A menos de 100 días del silbatazo inicial de la Copa Mundial de la FIFA 2026, surge una iniciativa que cambia por completo la conversación alrededor del evento: no todo es negocio, ni experiencias VIP, ni turismo internacional. También hay quien está pensando en los verdaderos aficionados.
En un país como México, donde el futbol no es solo un deporte sino una forma de vida, el acceso a un evento de esta magnitud siempre ha estado limitado por una realidad evidente: no todos pueden pagarlo. Por eso, la decisión de Airbnb de donar mil boletos a jóvenes de comunidades vulnerables marca un precedente que va más allá del marketing.
¿Quién puede realmente vivir un Mundial en México?
En colaboración con Fundación Televisa, la plataforma impulsará esta iniciativa para llevar a niñas y niños que viven en contextos de marginación a experimentar un partido del Mundial en vivo, algo que para la mayoría parecía inalcanzable.
Serán alrededor de 800 jóvenes de entre 9 y 15 años, divididos equitativamente entre niñas y niños, quienes recibirán esta oportunidad. A ellos se sumarán 200 entrenadores, mentores y líderes comunitarios que los acompañarán durante la experiencia.
Más que un regalo, se trata de abrir las puertas del estadio a quienes nunca han podido estar ahí.
¿Qué pasa cuando una marca piensa en los aficionados de verdad?
Durante años, los grandes eventos deportivos han sido criticados por volverse espacios exclusivos.
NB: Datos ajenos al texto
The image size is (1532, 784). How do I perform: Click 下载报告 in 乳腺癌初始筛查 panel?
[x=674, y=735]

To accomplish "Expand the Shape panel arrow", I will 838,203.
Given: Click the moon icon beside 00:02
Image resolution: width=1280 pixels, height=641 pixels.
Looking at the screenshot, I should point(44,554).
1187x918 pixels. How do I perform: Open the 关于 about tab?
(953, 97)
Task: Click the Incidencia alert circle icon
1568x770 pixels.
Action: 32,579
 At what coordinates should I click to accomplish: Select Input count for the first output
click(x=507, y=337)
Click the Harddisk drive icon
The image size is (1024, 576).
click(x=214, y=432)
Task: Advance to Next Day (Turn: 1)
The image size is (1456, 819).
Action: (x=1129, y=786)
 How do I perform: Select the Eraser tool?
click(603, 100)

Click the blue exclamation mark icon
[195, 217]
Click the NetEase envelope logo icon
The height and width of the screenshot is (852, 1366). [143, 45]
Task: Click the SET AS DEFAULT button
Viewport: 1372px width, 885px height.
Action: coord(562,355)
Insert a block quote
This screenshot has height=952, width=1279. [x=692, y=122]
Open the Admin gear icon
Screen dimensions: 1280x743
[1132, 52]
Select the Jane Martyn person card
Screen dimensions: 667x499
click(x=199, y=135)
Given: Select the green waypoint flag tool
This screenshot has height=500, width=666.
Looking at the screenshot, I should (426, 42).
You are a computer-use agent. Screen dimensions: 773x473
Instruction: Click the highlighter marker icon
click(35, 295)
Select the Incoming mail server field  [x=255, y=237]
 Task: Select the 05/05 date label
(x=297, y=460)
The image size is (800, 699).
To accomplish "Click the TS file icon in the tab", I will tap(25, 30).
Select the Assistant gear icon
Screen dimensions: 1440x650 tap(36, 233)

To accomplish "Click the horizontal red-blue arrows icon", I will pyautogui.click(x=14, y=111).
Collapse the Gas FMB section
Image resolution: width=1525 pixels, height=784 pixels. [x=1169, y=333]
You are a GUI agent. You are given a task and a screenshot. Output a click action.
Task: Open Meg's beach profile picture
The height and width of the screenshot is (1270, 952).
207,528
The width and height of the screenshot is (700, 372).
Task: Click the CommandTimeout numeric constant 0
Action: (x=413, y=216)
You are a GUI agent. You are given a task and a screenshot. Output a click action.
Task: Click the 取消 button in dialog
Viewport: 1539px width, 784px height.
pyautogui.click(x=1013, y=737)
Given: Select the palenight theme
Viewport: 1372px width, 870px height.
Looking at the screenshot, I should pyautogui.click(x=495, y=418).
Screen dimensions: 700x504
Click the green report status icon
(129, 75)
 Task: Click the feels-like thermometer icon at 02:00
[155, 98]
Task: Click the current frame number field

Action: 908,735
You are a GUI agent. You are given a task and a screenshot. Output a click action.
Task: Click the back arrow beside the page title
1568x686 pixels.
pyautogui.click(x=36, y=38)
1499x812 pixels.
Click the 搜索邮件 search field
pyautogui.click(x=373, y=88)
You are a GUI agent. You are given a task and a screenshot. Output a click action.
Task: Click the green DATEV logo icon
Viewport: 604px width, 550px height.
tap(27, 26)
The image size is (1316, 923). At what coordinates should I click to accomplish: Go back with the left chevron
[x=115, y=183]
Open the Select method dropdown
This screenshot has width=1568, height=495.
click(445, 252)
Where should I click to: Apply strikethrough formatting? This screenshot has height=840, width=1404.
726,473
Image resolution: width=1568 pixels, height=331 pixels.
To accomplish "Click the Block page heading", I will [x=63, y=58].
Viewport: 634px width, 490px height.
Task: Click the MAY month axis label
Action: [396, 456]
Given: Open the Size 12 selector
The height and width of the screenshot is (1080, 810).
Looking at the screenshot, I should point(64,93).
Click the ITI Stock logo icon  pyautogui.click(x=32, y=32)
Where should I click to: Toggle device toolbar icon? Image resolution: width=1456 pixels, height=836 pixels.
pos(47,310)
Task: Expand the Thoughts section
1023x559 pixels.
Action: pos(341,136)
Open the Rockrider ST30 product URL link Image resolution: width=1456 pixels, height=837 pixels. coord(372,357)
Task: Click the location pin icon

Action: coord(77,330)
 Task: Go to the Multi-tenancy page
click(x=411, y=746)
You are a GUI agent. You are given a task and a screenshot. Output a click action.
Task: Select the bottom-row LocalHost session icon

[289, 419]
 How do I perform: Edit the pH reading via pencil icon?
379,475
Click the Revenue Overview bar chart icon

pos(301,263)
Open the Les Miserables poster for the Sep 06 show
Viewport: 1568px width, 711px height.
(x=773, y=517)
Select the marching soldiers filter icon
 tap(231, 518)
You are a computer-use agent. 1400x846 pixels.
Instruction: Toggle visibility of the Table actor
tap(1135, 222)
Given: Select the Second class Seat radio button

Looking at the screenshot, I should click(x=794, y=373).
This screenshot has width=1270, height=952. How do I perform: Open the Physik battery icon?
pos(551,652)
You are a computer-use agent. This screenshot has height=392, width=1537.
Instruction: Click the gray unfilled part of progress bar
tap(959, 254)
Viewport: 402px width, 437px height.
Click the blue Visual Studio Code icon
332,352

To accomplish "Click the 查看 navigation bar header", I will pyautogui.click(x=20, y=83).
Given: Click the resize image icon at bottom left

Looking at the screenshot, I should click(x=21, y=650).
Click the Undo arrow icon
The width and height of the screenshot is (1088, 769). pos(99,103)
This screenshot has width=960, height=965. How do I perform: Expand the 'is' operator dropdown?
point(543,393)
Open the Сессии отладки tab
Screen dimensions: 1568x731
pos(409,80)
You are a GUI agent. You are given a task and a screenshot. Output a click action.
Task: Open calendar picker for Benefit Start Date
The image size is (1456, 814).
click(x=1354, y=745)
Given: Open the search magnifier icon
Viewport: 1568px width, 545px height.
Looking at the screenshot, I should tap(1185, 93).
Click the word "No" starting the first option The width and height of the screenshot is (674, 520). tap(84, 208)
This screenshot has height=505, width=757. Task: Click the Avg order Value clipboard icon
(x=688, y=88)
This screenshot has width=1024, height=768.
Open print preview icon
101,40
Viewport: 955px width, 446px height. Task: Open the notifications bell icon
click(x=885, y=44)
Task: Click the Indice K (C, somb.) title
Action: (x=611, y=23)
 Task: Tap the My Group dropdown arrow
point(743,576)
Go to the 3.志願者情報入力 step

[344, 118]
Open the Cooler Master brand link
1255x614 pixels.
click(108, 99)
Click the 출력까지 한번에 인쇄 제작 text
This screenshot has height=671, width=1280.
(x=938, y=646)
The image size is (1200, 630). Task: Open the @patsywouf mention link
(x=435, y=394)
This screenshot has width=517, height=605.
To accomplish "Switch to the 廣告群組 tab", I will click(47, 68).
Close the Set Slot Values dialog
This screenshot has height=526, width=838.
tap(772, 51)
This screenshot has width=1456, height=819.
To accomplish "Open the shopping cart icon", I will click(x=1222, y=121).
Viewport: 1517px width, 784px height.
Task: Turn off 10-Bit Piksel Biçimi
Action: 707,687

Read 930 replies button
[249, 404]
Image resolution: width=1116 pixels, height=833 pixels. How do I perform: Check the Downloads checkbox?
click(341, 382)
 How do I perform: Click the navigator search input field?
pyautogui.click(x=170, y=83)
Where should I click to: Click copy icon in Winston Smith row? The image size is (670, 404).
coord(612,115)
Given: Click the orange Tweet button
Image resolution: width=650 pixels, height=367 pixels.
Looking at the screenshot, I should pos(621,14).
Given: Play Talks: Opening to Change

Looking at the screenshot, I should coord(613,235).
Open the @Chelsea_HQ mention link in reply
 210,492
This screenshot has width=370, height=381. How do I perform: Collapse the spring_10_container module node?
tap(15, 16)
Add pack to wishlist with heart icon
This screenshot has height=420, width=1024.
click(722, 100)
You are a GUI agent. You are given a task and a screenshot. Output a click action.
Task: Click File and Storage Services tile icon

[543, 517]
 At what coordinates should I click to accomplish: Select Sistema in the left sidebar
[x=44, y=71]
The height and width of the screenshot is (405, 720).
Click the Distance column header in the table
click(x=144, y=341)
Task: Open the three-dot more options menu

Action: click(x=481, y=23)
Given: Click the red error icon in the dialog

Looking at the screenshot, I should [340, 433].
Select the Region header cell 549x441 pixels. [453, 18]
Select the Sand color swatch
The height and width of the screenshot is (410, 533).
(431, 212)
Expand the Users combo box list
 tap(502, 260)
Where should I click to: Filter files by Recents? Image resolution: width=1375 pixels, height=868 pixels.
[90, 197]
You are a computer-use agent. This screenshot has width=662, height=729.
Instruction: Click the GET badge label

El Mundial no ha sido la excepción. Pero esta iniciativa plantea una pregunta incómoda: ¿para quién es realmente el futbol?
En México, donde millones viven la pasión desde la calle, desde las canchas de barrio o frente a una televisión, el acceso al estadio ha sido un privilegio de pocos. Iniciativas como esta rompen esa barrera.
Airbnb entiende algo que muchas marcas pasan por alto: el Mundial no debería ser solo para quien puede pagarlo, sino para quien lo siente.
Una lección de marketing con impacto real
Hay marcas que buscan visibilidad, y hay otras que entienden el contexto en el que participan. Esta acción no solo posiciona a Airbnb, también envía un mensaje claro sobre cómo involucrarse en un evento de esta magnitud sin convertirlo en un escaparate exclusivo.
Es, en muchos sentidos, una cátedra de marketing: llevar el deporte a quienes lo viven todos los días, no solo a quienes lo consumen como experiencia.
Porque pensar en los fans de verdad implica reconocer que el futbol en México no pertenece a un solo sector, sino a todos.
Un impacto que puede cambiar vidas
Para muchos de los jóvenes beneficiados, esta será la primera vez que asistan a un partido de futbol, y más aún, a un evento global como el Mundial.
Organizaciones y programas de futbol infantil serán los encargados de identificar a los participantes, priorizando a quienes demuestren una conexión auténtica con el deporte.
Como señaló Romina Clatayud, fundadora de Girls United, esta experiencia puede marcar un antes y un después, especialmente para las niñas:
“Vivir la emoción en el estadio cambiará sus vidas, transformándolas en la próxima generación de líderes”.
En un país donde la gran mayoría vive el futbol con intensidad, pero solo una minoría puede acceder a estos escenarios, iniciativas como esta tienen un peso distinto.
No se trata solo de boletos. Se trata de inclusión, de oportunidades y de recordar que el futbol siempre ha sido de la gente.
Y cuando una marca entiende eso, pasan este tipo de cosas.